Ambulatory Surgical Center Quality and Access Act of 2019 (H.R. 4350)

Ambulatory Surgical Center Quality and Access Act of 2019 (H.R. 4350/S. 3085)

Enacting the Ambulatory Surgical Center Quality and Access Act of 2019 (H.R. 4350/S. 3085) sponsored by Representatives Devin Nunes (R-CA) and John Larson (D-CT) in the US House of Representatives and Senators Mike Crapo (R-ID) and Richard Blumenthal (D-CT) in the US Senate is necessary to ensure that the Medicare program and its beneficiaries continue to enjoy the high level of care and cost savings that the more than 5,700 ambulatory surgery centers (ASC) across the nation provide.

ASCs have transformed the outpatient experience for millions of Americans by offering a convenient, personalized, lower-cost setting of care―and have done so with a strong track record of top-quality care and positive patient outcomes. According to analysis by the University of California-Berkeley Nicholas C. Petris Center on Health Care Markets and Consumer Welfare, during the four-year period from 2008 to 2011, ASCs saved the Medicare program $7.5 billion―$2.3 billion in 2011 alone. The Berkeley researchers also found that ASCs have the potential to save Medicare up to $57.6 billion more over the next decade. The value ASCs provide extends beyond the Medicare program, with Healthcare Bluebook and HealthSmart reporting that ASCs reduce costs in the private insurance market by more than $38 billion per year.

Although these savings occur because taxpayers pay significantly less—and patients' coinsurance is less—for the same procedures when performed in ASCs instead of hospital outpatient departments (HOPDs), the difference in payment has ballooned to the point that Medicare is paying HOPDs nearly twice as much as it pays ASCs for the same services. Over the past decade, ASCs have been subjected to a six-year payment rate freeze and hamstrung by payment updates determined using an inflation measure that is unrelated to the true costs of providing healthcare services. The difference in payments between ASCs and HOPDs, however, jeopardizes Medicare beneficiaries’ access to care.

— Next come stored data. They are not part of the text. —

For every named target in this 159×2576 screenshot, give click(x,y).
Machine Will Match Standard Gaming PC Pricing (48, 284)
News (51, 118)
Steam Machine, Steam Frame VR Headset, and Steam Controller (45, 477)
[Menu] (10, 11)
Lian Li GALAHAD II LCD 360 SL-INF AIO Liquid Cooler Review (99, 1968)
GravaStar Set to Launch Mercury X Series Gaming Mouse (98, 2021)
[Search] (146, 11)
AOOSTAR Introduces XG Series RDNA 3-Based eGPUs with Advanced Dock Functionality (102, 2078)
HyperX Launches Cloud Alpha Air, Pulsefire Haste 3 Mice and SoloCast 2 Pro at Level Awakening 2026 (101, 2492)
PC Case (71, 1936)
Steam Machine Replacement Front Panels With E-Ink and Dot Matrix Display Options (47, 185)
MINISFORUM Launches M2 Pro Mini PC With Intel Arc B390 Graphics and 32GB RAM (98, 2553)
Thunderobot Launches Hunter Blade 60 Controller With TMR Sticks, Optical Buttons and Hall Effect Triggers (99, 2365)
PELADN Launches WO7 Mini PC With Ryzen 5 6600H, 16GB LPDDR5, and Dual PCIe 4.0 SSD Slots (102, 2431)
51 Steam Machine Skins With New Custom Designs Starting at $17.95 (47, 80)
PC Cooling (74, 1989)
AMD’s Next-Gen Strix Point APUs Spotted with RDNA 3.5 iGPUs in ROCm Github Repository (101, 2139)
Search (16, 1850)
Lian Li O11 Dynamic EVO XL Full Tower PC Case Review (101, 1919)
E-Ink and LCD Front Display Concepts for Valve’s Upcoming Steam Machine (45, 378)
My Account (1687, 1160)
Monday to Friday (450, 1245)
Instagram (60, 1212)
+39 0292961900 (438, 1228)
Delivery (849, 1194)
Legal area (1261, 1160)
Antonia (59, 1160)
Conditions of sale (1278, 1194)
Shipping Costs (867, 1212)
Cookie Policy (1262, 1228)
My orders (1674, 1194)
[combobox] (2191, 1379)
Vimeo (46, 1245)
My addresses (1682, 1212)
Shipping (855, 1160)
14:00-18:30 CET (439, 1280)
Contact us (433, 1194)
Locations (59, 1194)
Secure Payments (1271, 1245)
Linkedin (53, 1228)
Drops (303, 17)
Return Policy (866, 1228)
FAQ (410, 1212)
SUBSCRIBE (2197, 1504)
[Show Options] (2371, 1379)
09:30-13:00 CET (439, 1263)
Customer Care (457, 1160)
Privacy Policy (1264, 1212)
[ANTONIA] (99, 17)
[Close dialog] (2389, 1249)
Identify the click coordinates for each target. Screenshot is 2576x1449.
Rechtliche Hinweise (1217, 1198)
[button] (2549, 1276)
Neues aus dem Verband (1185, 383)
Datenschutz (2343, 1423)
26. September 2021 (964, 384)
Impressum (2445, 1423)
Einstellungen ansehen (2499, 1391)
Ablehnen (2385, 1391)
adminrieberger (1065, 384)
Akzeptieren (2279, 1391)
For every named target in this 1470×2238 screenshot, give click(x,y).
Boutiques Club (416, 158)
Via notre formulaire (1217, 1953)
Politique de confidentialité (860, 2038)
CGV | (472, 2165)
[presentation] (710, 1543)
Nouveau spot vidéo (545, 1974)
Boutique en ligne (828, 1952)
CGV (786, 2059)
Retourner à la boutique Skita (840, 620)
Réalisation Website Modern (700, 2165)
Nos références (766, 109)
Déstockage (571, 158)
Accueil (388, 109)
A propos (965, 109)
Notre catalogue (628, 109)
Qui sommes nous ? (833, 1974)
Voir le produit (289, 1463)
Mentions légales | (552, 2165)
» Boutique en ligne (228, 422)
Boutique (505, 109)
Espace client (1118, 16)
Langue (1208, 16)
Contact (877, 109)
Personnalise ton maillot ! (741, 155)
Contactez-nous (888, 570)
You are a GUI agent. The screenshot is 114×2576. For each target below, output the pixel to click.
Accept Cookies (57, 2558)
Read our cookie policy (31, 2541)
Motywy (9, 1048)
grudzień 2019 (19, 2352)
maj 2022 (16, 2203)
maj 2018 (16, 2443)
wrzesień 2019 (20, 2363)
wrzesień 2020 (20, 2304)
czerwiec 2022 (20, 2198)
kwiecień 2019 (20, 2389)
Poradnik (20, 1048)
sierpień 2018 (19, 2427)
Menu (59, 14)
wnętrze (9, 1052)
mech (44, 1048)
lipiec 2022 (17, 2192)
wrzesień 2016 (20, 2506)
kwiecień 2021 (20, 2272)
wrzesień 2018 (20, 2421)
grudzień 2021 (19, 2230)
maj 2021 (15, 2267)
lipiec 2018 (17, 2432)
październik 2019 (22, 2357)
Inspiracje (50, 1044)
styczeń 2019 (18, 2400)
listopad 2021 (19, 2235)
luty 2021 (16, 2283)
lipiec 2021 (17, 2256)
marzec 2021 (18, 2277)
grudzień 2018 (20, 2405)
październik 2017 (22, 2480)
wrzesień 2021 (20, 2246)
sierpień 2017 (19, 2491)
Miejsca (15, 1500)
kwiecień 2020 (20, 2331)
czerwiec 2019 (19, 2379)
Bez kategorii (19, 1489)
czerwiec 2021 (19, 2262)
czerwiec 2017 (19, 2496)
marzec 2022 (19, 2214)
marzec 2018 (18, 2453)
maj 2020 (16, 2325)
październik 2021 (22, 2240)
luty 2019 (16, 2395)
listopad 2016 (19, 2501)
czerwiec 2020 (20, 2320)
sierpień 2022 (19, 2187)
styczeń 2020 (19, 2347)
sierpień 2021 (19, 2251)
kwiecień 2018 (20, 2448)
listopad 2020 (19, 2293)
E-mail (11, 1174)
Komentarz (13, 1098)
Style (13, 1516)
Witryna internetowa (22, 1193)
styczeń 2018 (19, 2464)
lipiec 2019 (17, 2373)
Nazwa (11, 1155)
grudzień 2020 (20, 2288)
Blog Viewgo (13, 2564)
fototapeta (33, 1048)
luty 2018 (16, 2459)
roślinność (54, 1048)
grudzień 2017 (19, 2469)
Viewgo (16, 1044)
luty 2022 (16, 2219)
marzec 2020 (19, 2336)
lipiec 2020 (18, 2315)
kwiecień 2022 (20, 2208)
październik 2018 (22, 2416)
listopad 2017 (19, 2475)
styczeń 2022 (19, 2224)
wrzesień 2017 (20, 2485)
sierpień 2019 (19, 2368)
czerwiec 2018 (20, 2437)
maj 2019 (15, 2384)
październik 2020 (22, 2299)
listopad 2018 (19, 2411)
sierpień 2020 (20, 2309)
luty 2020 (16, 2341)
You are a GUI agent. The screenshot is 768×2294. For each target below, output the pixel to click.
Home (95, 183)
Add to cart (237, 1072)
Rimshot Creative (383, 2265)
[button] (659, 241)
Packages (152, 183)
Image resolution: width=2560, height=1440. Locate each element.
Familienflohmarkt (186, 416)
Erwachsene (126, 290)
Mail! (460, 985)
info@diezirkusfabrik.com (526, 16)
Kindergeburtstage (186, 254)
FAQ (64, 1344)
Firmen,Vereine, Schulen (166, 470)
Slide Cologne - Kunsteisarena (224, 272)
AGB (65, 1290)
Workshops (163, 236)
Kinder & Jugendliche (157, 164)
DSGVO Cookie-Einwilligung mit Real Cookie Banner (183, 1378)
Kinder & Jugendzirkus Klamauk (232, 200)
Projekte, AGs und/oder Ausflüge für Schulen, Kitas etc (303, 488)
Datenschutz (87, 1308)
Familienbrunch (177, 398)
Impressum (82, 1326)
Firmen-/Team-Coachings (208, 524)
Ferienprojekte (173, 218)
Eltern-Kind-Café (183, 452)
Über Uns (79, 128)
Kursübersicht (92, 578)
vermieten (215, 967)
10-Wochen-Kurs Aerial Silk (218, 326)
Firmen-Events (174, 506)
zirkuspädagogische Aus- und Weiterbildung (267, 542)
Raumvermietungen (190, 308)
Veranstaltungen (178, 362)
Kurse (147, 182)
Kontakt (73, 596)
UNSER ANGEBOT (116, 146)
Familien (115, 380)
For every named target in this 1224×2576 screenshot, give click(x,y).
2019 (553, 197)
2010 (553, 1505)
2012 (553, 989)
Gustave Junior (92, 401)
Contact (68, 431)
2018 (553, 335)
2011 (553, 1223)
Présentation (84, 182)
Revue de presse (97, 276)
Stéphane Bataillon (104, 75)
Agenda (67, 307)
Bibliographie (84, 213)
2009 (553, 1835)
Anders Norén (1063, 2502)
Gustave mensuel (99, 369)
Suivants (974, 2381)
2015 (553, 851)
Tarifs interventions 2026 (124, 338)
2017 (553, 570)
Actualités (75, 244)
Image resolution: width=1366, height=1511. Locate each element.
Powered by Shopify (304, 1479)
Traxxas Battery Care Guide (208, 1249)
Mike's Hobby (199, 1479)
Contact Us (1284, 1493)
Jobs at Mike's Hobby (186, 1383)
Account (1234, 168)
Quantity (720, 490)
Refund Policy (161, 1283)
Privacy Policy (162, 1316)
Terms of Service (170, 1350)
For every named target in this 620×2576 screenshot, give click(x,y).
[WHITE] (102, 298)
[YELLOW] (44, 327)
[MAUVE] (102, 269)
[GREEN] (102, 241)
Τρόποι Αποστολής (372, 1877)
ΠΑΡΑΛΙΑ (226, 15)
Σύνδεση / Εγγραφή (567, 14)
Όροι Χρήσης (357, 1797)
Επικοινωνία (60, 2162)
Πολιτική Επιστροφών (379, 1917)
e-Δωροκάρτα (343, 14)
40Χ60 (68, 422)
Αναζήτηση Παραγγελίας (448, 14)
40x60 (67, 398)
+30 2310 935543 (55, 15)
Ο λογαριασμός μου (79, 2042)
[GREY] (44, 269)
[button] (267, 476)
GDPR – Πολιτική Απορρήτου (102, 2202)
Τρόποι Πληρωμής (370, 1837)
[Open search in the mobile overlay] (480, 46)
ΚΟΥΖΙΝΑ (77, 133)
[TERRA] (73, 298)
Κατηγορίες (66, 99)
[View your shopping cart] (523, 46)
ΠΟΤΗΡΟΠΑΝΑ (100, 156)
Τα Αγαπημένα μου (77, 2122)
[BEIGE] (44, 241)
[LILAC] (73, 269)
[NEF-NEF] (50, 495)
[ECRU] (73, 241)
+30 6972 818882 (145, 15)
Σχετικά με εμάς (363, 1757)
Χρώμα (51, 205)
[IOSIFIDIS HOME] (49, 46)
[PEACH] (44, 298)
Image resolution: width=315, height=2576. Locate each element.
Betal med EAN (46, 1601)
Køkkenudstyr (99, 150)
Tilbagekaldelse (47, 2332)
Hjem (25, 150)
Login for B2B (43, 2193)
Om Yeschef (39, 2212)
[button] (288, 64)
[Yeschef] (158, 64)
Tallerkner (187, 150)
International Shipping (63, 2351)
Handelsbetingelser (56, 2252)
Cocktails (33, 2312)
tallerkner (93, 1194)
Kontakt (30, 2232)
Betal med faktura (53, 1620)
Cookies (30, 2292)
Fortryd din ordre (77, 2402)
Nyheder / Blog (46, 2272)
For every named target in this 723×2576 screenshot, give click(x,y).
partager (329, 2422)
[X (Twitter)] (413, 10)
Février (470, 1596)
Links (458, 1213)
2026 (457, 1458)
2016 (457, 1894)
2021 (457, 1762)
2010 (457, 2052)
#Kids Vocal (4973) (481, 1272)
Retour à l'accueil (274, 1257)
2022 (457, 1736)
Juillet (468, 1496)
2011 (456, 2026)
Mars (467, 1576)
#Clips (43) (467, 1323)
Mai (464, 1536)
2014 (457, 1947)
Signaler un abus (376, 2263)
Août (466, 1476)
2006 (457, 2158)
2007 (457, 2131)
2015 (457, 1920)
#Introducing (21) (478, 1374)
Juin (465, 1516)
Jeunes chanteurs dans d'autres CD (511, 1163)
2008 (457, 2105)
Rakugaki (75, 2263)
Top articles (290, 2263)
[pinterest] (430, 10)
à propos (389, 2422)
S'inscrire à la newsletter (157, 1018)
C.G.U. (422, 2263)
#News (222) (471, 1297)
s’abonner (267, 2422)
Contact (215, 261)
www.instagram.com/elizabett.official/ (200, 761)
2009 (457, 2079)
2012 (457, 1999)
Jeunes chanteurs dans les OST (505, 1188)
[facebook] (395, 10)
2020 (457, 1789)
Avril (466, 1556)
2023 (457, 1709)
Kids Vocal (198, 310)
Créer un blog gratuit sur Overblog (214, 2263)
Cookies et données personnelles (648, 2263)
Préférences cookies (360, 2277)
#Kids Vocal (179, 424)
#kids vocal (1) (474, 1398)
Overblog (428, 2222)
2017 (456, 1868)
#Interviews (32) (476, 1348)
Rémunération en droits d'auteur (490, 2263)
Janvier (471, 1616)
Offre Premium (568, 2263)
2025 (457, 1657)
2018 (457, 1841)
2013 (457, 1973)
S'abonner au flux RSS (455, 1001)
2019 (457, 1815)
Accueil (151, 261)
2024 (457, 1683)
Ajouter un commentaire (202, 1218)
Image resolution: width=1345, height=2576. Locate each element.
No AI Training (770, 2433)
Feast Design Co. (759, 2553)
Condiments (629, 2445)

To ensure Medicare patients continue to have access to the high-quality, cost-effective services ASCs provide, the Ambulatory Surgical Center Quality and Access Act of 2019 would enact the following reforms:

Update Reimbursement for ASC Services Using the Same Update Factor as HOPDs—The Hospital Market Basket

In 2019, Medicare’s reimbursement rates are 94 percent higher in HOPDs compared to ASCs. This disparity exists, in part, because ASC payment rates were updated using the Consumer Price Index for All Urban Consumers (CPI-U), while HOPD payment increases were based on the hospital market basket. The CPI-U is not an appropriate measure for a healthcare facility’s costs, and the hospital market basket is based on factors directly related to the increasing costs of providing medical care—inflationary pressures shared by both hospitals and ASCs. The Centers for Medicare & Medicaid Services (CMS) recognized this in its 2019 payment rule and determined that the hospital market basket should be used to update payments to both sites of service for the next five years.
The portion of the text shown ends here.